2.1.2. Faktor risiko


Beberapa keadaan dapat berhubungan dengan kecenderungan terhadap
penyakit jantung struktural seperti usia, hipertensi, diabetes melitus, obesitas,
sindrom metabolik, penyakit jantung koroner, infark miokard, hipertropi ventrikel
kiri, anemia, kelainan jantung katup dan kardiomiopati.Yancy, et al. (2013)
menyebutkan hipertensi, diabetes melitus, sindrom metabolik, dan penyakit
aterosklerotik merupakan faktor risiko yang penting untuk gagal jantung.
Kejadian gagal jantung lebih sering pada pasien yang menderita hipertensi
kronis dan usia lanjut. Hipertensi dapat menjadi berkembang penyakit jantung dan
gagal jantung melalui dua cara, yaitu hipertrofi ventikel kiri dan penyakit jantung
koroner. Walaupun risiko gagal jantung karena hipertensi lebih sedikit
dibandingkan dengan penyakit jantung koroner, tetapi hipertensi lebih sering
ditemukan daripada miokard. Pengobatan hipertensi jangka panjang dapat
menurunkan risiko gagal jantung sekitar 50% (Mosterd dan Hoes, 2007;
Abrahamdan Hasan, 2007; Yancy, et al., 2013).
Pasien dengan diabetes melitus secara nyata meningkatkan kemungkinan
risiko untuk berkembang menjadi gagal jantung walaupun tanpa penyakit jantung
struktural sebelumnya. Diabetes mellitus juga mengganggu outcome dari tata
laksana gagal jantung (Yancy, et al., 2013).

Universitas Sumatera Utara


6

Pengobatan yang tepat untuk hipertensi, diabetes melitus dan dislipidemia


pada pasien sindroma metabolik dapat mengurangi risiko gagal jantung secara
signifikan (Yancy, et al., 2013).Pasien dengan penyakit aterosklerotik seperti pada
arteri koroner, serebral, dan pembuluh darah perifer, dapat berkembang menjadi
gagal jantung dan harus dikontrol risiko vaskularnya (Yancy, et al., 2013).Pada
penelitian yang dilakukan oleh Brouwers, et al. (2013), selama follow-up, gagal
jantung terjadi pada usia lebih tua, cenderung laki-laki dan memiliki BMI, tekanan
darah, dan denyut jantung yang tinggi, penurunan fungsi ginjal dan memiliki
faktor risiko kardiovaskular seperti hipertensi, diabetes melitus, dan
hiperkolesterolemia.

2.1.3. Etiologi
Etiologi gagal jantung dapat dikelompokkan karena gangguan
kontraktilitas ventrikel, peningkatan afterload, dan gangguan relaksasi dan
pengisian ventrikel.
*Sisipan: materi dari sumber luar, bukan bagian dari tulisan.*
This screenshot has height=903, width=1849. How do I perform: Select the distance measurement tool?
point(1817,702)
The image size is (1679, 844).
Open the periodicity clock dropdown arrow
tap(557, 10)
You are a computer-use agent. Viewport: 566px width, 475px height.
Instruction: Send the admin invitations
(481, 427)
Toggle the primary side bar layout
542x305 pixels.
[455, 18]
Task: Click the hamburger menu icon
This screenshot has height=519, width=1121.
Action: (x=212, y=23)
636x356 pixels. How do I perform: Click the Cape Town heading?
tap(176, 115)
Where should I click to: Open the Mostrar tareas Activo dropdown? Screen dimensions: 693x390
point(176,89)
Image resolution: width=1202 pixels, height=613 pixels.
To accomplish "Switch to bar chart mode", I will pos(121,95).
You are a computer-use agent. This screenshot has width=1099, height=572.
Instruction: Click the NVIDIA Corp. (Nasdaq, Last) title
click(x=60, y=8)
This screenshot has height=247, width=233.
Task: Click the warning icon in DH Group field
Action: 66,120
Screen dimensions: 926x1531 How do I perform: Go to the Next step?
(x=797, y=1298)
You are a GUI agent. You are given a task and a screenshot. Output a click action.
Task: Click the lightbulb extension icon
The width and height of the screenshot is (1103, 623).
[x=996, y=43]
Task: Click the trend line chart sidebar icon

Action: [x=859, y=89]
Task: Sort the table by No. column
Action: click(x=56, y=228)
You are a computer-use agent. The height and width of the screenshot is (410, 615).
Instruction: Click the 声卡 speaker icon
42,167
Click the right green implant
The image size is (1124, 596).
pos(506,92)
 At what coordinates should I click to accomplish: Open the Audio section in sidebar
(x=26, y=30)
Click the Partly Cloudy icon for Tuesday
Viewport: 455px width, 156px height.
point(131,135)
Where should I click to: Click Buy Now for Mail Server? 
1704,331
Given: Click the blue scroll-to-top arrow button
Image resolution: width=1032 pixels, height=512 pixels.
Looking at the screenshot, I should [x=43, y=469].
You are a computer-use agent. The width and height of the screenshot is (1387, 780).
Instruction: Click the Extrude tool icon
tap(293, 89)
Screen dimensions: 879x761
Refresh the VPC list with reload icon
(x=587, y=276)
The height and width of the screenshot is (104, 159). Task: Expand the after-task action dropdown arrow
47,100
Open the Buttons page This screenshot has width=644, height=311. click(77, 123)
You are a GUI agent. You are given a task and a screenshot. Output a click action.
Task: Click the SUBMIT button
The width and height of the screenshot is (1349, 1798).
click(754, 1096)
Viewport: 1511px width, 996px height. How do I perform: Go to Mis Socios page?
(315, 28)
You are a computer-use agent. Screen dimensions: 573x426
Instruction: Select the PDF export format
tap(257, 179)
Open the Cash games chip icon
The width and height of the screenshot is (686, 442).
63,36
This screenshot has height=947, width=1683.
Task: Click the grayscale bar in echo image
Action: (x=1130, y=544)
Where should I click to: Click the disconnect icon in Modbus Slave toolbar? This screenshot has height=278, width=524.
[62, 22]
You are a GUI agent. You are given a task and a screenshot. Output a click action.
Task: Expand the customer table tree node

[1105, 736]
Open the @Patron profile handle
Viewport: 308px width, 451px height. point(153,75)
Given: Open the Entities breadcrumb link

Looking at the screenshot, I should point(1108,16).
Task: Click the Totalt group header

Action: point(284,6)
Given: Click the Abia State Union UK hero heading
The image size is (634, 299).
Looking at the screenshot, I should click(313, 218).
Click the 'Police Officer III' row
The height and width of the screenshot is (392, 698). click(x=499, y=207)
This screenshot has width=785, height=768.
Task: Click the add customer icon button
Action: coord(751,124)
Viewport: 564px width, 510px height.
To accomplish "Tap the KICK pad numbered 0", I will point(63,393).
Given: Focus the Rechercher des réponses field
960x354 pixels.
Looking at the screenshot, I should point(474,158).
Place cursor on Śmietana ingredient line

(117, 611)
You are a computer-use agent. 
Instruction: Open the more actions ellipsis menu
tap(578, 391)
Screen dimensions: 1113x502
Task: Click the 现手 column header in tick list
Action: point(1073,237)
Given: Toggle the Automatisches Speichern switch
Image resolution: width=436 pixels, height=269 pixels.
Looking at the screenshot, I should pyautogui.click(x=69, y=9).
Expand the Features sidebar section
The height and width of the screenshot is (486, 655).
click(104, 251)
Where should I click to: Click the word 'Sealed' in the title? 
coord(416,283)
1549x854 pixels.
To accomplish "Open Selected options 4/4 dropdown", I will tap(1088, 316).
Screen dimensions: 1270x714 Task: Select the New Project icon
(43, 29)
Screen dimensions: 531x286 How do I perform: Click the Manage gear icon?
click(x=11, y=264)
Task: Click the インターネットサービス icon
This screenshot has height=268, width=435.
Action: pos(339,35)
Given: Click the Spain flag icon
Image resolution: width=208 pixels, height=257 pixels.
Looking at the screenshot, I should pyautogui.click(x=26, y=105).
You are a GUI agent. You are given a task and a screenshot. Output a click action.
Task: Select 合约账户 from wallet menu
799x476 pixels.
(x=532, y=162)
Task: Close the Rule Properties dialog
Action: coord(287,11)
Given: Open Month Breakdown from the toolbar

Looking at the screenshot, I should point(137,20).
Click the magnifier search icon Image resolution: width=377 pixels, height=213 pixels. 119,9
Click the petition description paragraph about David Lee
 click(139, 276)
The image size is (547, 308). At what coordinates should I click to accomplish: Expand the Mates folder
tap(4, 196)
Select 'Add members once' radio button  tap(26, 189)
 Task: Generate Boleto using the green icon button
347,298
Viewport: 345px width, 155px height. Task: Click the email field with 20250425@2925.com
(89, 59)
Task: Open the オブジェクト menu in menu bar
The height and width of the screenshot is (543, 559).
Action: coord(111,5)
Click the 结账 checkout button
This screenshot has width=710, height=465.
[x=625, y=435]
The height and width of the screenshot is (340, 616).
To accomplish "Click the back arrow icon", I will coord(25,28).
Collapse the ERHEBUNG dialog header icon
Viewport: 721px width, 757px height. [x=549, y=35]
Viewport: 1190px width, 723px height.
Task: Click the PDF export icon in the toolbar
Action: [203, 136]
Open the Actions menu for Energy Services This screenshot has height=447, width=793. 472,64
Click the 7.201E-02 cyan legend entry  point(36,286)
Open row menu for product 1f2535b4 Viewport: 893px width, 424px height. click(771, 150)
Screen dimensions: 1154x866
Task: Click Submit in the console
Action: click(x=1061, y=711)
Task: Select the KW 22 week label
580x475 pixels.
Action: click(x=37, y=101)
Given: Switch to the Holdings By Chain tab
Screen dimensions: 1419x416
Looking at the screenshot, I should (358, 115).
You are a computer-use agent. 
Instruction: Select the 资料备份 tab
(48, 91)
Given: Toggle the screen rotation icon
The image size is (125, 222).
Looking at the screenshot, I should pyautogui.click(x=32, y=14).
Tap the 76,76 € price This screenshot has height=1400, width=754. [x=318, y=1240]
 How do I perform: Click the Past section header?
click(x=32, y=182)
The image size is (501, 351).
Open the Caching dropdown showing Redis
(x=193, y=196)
Gagal jantung yang disebabkan karena gangguan
kontraktilitas ventrikel dan peningkatan afterload yang kronis disebut dengan
gagal jantung sistolik (gagal jantung dengan penurunan fraksi ejeksi), sedangkan
gagal jantung yang disebakan karena gangguan relaksasi dan pengisian ventrikel
disebut dengan gagal jantung diastolik (gagal jantung tanpa penurunan fraksi
ejeksi) (Chatterjee dan Fifer, 2011).
Gangguan kontraktilitas ventrikel pada gagal jantung dengan penurunan
ejeksi fraksi dapat disebabkan oleh penyakit jantung koroner seperti infark
miokard atau iskemik miokard transient, volume overload yang kronis seperti
regurgitasi mitral atau regurgitasi aorta dan dilated cardiomyopathies. Sedangkan
gagal jantung dengan penurunan fraksi ejeksi karena peningkatan afterload dapat
disebabkan oleh stenosis aorta yang sudah lanjut dan hipertensi yang tidak
terkontrol (Chatterjee dan Fifer, 2011).
Gagal jantung diastolik (gagal jantung tanpa penurunan ejeksi fraksi)
karena gangguan relaksasi dan pengisian ventrikel dapat disebabakan
olehhipertropi ventrikel kiri, restrictive cardiomyopathy, fibrosis miokard,
iskemik miokard transient, dan tamponade perikard (Chatterjee dan Fifer, 2011).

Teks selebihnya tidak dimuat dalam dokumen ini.